In [1]:
import torch
import torch.nn.functional as F

In [2]:
device = 'cuda' if torch.cuda.is_available() else 'cpu'
device

'cuda'

In [3]:
block_size = 8
batch_size = 4

In [4]:
with open('wizard_of_oz.txt', 'r', encoding='utf-8') as f:
    text = f.read()

chars = sorted(set(text))
print(chars)

['\n', ' ', '!', '"', '&', "'", '(', ')', '*', ',', '-', '.', '0', '1', '2', '3', '4', '5', '6', '7', '8', '9', ':', ';', '?', 'A', 'B', 'C', 'D', 'E', 'F', 'G', 'H', 'I', 'J', 'K', 'L', 'M', 'N', 'O', 'P', 'Q', 'R', 'S', 'T', 'U', 'V', 'W', 'X', 'Y', 'Z', '[', ']', '_', 'a', 'b', 'c', 'd', 'e', 'f', 'g', 'h', 'i', 'j', 'k', 'l', 'm', 'n', 'o', 'p', 'q', 'r', 's', 't', 'u', 'v', 'w', 'x', 'y', 'z']


In [5]:
s2i = {ch:i for i, ch in enumerate(chars)}
i2s = {i:ch for ch, i in enumerate(chars)}
encode = lambda x: [s2i[c] for c in x]
decode = lambda x: [i2s[i] for i in x]

encode('hello')

[61, 58, 65, 65, 68]

In [6]:
data = torch.tensor(encode(text), dtype=torch.long)
print(data[:100])

tensor([28, 39, 42, 39, 44, 32, 49,  1, 25, 38, 28,  1, 44, 32, 29,  1, 47, 33,
        50, 25, 42, 28,  1, 33, 38,  1, 39, 50,  0,  0,  1,  1, 26, 49,  0,  0,
         1,  1, 36, 11,  1, 30, 42, 25, 38, 35,  1, 26, 25, 45, 37,  0,  0,  1,
         1, 25, 45, 44, 32, 39, 42,  1, 39, 30,  1, 44, 32, 29,  1, 47, 33, 50,
        25, 42, 28,  1, 39, 30,  1, 39, 50,  9,  1, 44, 32, 29,  1, 36, 25, 38,
        28,  1, 39, 30,  1, 39, 50,  9,  1, 39])


In [7]:
n = int(0.8*len(data))
train_data = data[:n]
test_data = data[n:]

In [8]:

x = train_data[:block_size]
y = train_data[1:block_size+1]

for t in range(block_size):
    context = x[:t+1]
    target = y[t]

    print(f'context: {context}, target: {target}')

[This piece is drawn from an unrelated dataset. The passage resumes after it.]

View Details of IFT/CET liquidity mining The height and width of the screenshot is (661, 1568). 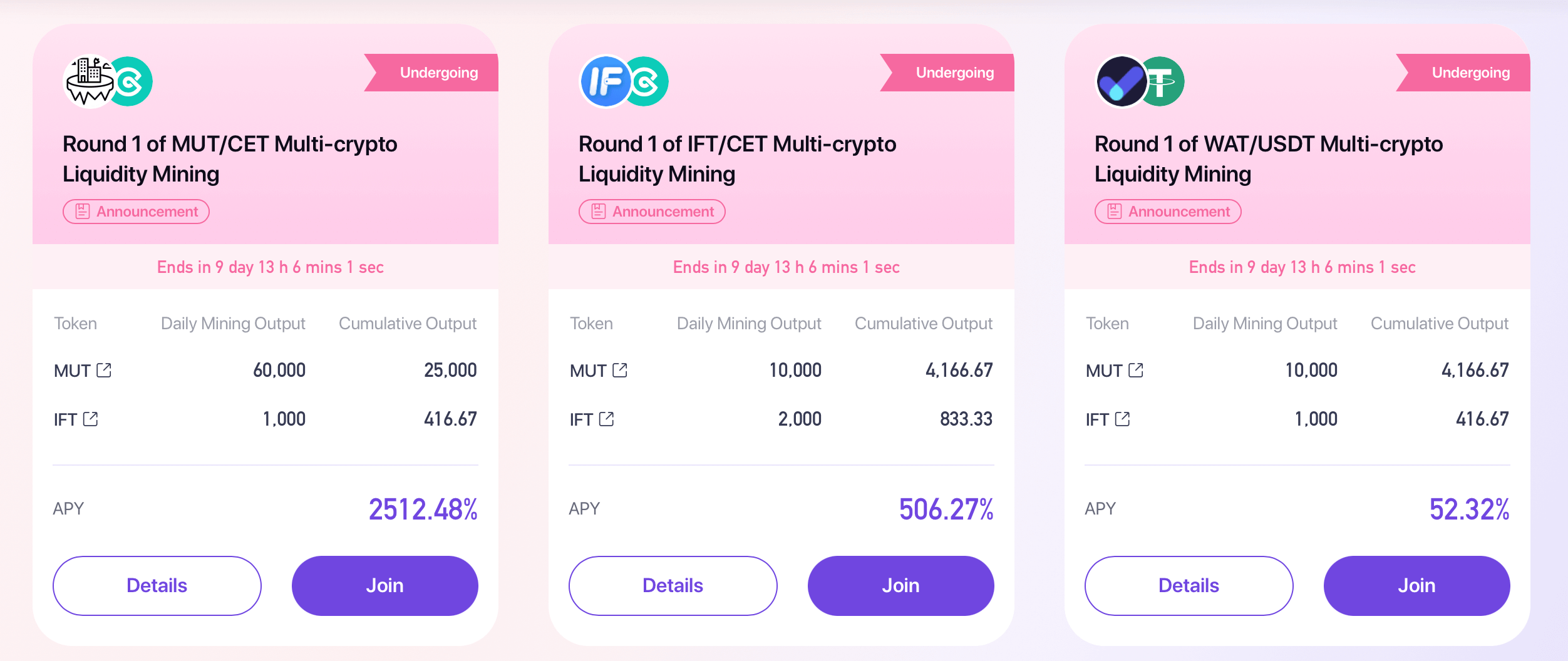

context: tensor([28]), target: 39
context: tensor([28, 39]), target: 42
context: tensor([28, 39, 42]), target: 39
context: tensor([28, 39, 42, 39]), target: 44
context: tensor([28, 39, 42, 39, 44]), target: 32
context: tensor([28, 39, 42, 39, 44, 32]), target: 49
context: tensor([28, 39, 42, 39, 44, 32, 49]), target: 1
context: tensor([28, 39, 42, 39, 44, 32, 49,  1]), target: 25


In [9]:
tensor = torch.Tensor([1, 2, 3])
F.softmax(tensor, dim=0)

tensor([0.0900, 0.2447, 0.6652])

In [12]:
a = torch.Tensor([[1, 2], [3, 4], [5, 6]])
b = torch.Tensor([[7, 8, 9], [10, 11, 12]])

a@b, torch.matmul(a, b)

(tensor([[ 27.,  30.,  33.],
         [ 61.,  68.,  75.],
         [ 95., 106., 117.]]),
 tensor([[ 27.,  30.,  33.],
         [ 61.,  68.,  75.],
         [ 95., 106., 117.]]))